I thought I'd been handling the trials in my life pretty well lately, with all that's been going on. My husband is still unable to find a job after four months, and although he's holding up pretty well, I can see the panic there just beneath the surface on any given day. My mother is getting worse now, with a chronic cough and the chemo making her very sick. There are other things going on too, lesser things, but still big enough to buzz around in my brain, constantly reminding me of their presence.
But still, I even wondered myself lately at how well I seemed to be handling things. It was with an almost freakish calm. I just assumed someone up there was giving me the strength I needed to deal.
And then the call came last night. A very close relative of mine told me his marriage may be coming to an end. I could hear in his voice every single emotion he was feeling, and I could feel it all...fear, shock, frustration, anger, bitterness, confusion...all of it, including just an edge of potential hysteria. It almost knocked the wind out of me.
For someone like me, who feels the emotions of others so much, things can sometimes be...well...a bit difficult. I can't just listen to someone with detachment.
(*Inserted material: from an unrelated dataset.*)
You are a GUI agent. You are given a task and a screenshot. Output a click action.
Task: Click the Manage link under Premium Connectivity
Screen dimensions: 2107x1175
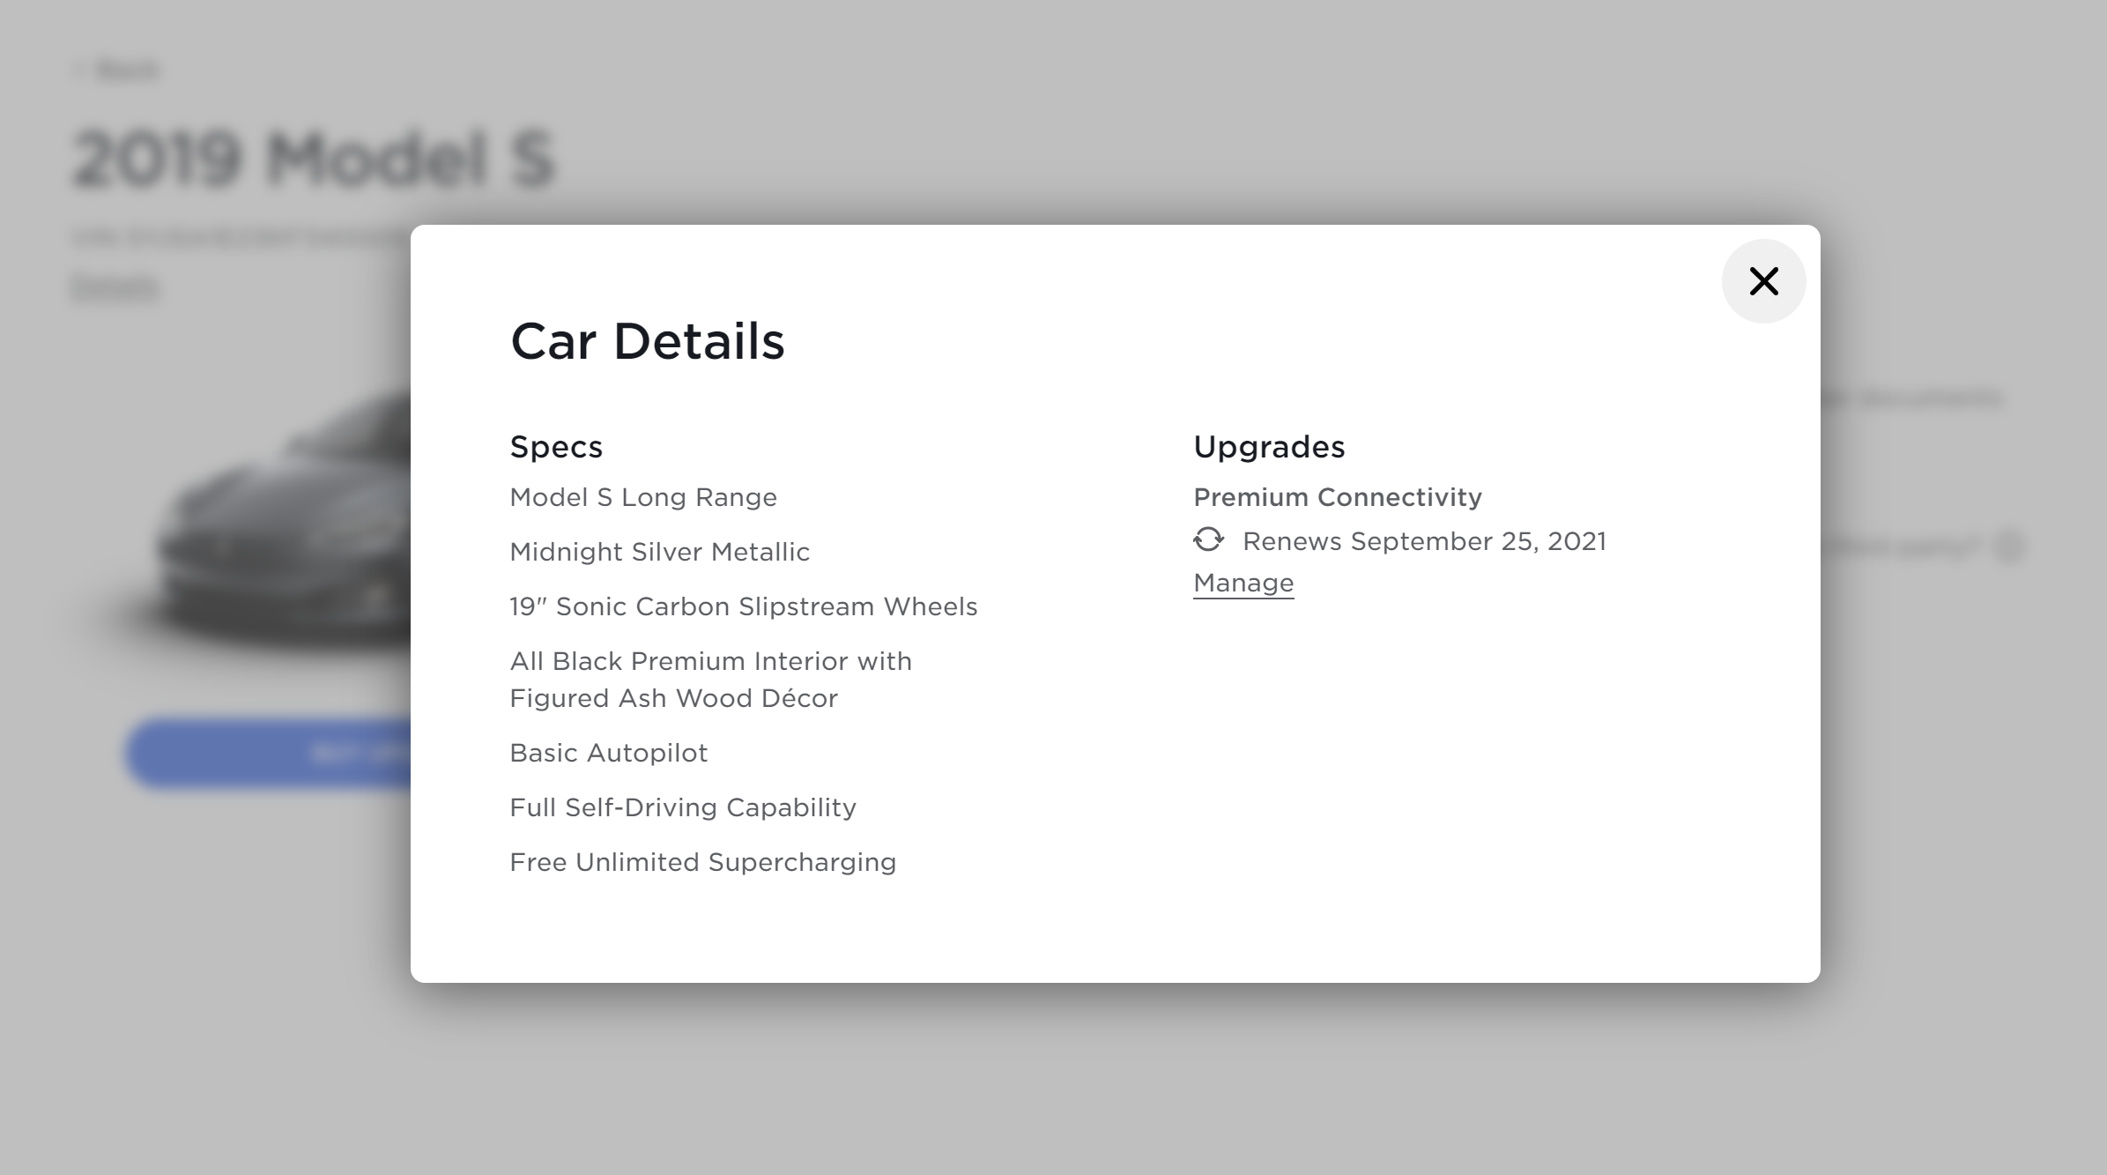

I feel what they feel. Maybe to a slightly lesser degree, but still...the pain, the joy, the hurt, the loss...it takes its toll now and then. Not often, but now and then.
And last night's call was the icing on the cake. As the day dragged on today, I felt the emotions trying to bubble up to the surface, threatening to overwhelm me. It was just too much all at once. I had enough on my plate to deal with. And I came home, got my husband alone, and completely broke down.
So. It's over for the moment. I'm relatively calm again. I know the storm isn't over...far from it. But I'll sleep off today's panic and hopefully, tomorrow will be a brighter day.